Menurut Andi, secara teknis pemasangan RFID tidak begitu sulit, dan mudah dipelajari. Namun tetap butuh waktu untuk pemahaman si petugasnya pemasangan. Meski begitu ia menghimbau agar pemilik kendaraan jangan meminta RFID ke petugas dan coba-coba untuk memasangnya sendiri.

Gandeng ATPM

Sejatinya, untuk memudahkan dan mempercepat pemasangan RFID, PT Inti bisa saja menggandeng Agen Tunggal Pemegang Merek (ATPM) kendaraan untuk memasangkan RFID di setiap kendaraan yang baru diproduksi. Seperti diketahui setiap bulan, rata-rata APTM menjual sebanyak 100.000 unit mobil.

Tetapi sayangnya para ATPM belum ada rencana untuk memasang RFID pada mobil baru yang dijual ke konsumen. "Secara detilnya kami belum tahu, sehingga kami belum ada rencana ke situ," kata Rahmat Samulo, Direktur Marketing Toyota Astra Motor, beberapa waktu lalu.

Hal senada juga diungkapkan oleh Jonfis Fandy, Marketing and Aftersales Director PT Honda Prospect Motor (HPM). Menurut Jonfis, karena aturannya belum jelas, sehingga HPM belum akan ikut memasang RFID pada setiap mobil yang dipasarkan.
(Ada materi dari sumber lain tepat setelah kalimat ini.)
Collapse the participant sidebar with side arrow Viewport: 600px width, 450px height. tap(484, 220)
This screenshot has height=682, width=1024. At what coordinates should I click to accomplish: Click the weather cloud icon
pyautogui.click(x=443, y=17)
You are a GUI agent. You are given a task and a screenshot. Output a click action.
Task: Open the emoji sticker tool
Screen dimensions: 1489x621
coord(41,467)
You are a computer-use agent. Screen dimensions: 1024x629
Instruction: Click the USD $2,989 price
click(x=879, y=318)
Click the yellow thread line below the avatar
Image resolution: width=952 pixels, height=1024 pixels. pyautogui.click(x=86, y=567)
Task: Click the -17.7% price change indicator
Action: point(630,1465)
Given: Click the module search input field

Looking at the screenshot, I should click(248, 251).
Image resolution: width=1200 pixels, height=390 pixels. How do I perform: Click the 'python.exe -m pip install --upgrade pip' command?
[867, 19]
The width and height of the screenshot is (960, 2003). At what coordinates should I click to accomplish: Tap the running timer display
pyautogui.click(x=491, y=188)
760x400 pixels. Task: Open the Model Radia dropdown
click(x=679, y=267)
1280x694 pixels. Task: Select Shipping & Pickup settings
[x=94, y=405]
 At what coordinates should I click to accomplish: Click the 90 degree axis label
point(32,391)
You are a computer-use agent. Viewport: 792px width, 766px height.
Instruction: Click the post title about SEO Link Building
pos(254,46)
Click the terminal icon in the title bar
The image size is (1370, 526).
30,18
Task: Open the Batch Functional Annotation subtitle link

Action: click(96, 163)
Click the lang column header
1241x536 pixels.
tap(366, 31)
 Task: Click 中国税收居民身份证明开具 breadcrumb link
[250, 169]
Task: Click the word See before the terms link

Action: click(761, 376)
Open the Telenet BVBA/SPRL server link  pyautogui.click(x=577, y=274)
Andi pun mengakui bahwa kerjasama dengan ATPM saat ini baru sebatas penjajakan. Pasalnya ATPM sendiri butuh instruksi lebih jelas dari Kementerian terkait. Saat ini pemasangan RFID baru berdasarkan Peraturan Menteri Energi dan Sumber Daya Mineral (ESDM) Nomor 1 Tahun 2013 tentang Pengendalian BBM Bersubsidi.

Lain lagi kata Wakil Menteri Keuangan Bambang Brodjonegoro. Menurutnya jika mobil keluaran baru dan mobil mewah ikut memasang alat monitoring BBM bersubsidi tersebut adalah salah sasaran atau sia-sia.

Bambang mengakui bahwa memang belum ada aturan yang melarang pemasangan RFID pada mobil baru dan mobil mewah. Untuk itu ia menghimbau kepada para pemilik mobil baru dan mobil mewah untuk tidak turut memasang RFID.

"Sekarang belum ada aturannya. Maksud saya, mesti ada semacam himbauan moral bahwa RFId itu adalah dalam rangka mengendalikan BBM bersubsidi, jadi seharusnya yang memakai atau yang memasang adalah yang membutuhkan BBM bersubsidi," kata Bambang (4/12).

Bambang menjelaskan jika mobil tidak dipasangi RFID, maka mobil tersebut tidak dapat menggunakan BBM bersubsidi. Sebab, alat RFId dilengkapi sistem yang dapat mengeluarkan BBM bersubsidi di pusat pengisian bahan bakar. Artinya tanpa gelang RFID, maka nozzel di dispenser SPBU Pertamina akan menolak mengeluarkan bensin jenis premium.

"Kalau RFID ada di mobil mewah, artinya dia bisa menerima BBM bersubsidi. Misalnya mobil mewah tidak menggunakan RFID tapi mencoba mengisi BBM bersubsidi, maka tidak akan bisa," jelas Bambang.

Kendati belum ada aturan yang melarang mobil mewah dan mobil baru memasang RFID, namun menurut Bambang, pemasangan RFId masih bisa digunakan untuk mengendalikan volume BBM bersubsidi. Karena jika penggunaan telah mencapai kuota, maka BBM bersubsidi tidak dapat diakses.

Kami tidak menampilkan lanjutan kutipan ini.